San Francisco's Make School conducts its program over a two-year period in which students come to the school for nine months, leave for a six month internship, and return for another nine months. The students can use the final nine months to focus their studies on specific areas of computer science that intrigue them. The school collects 25 percent of students' internship salaries as well as 25 percent of their first three years of salary. If students earn less than $60,000 a year following the program, the repayment is paused, the school says.
Make School saw 100 percent of the students in its one-year pilot class land jobs, and so far, the school's second class--its first two-year program--is off to a great start. That class is made up of 22 students, including Josh Archer, 21, who dropped out of college last year to attend Make School. Archer is now a full-time iOS engineer for Life360, a San Francisco tech company.
The school's cut is "still 25 percent no matter how much I earn, but as an engineer in San Francisco, that's still livable," Archer says. "It's definitely worth it in the long run."
Attracting a diverse student body
It's not just these schools' business model that stands out. They also have a unique way of admitting students, teaching them, and ensuring that their classes can attract individuals of all socioeconomic backgrounds.

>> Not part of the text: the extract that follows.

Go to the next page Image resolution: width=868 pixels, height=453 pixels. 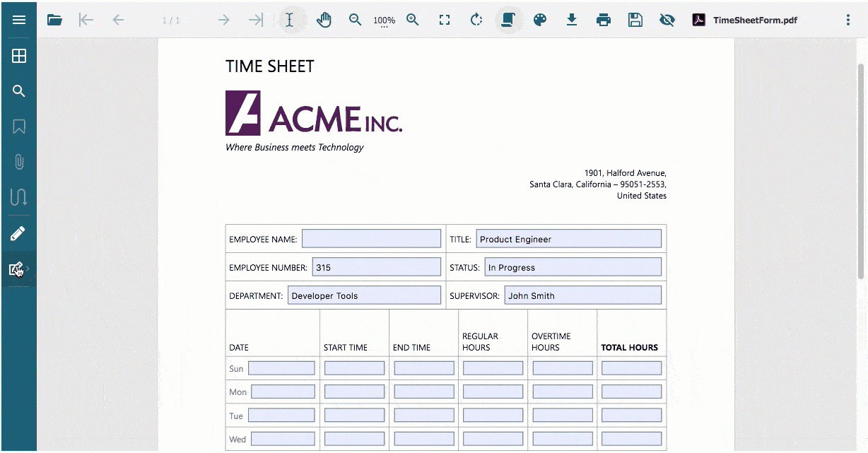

At Holberton, for example, all admitted students are selected by a computer. At no point in the process does a human weigh in. To do this, Holberton built an automated application process that measures how much students already know about coding, how quickly they learn, their commitment to this endeavor, and, most importantly, how well they work with others.
"All of this is basically done with algorithms," Kalache says. "There is no discrimination possible. There is no human bias." Holberton School says it accepts less than 3 percent of applicants.
Once in the schools, few lectures, if any, occur. Rather, emphasis is placed on teaching students how to become lifelong learners who can work with their peers to solve problems. That's key in the field of software, where new programming languages are constantly rolled out and must be adopted by engineers. It's also critical to finding success in Silicon Valley, where problem-solving entrepreneurship reigns.
"The foundation of knowledge that they'll gain from Make School will last them for 50 years, if not necessarily the tech knowledge," Desai says. "It's really this thinking process of, 'How can I go out in the world and be part of solving these big problems that I see?'"
The schools have a variety of methods to ensure they attract students of all backgrounds. Learners Guild, for example, specifically chose its location in Oakland, which is more diverse than other parts of the Bay Area. Holberton and Make School, meanwhile, work with students who need help finding housing. Additionally, Learners Guild and Make School offer stipends. Upon getting a job, students who accept the stipend must pay back a higher portion of their salaries, but having the stipend allows them to focus on their studies rather than split their attention with part-time jobs.
"This is just a lot more financially feasible for me," Williams says. "If I wasn't doing this, I'd probably just be working and trying to save up until I could afford a program similar to this or a master's program."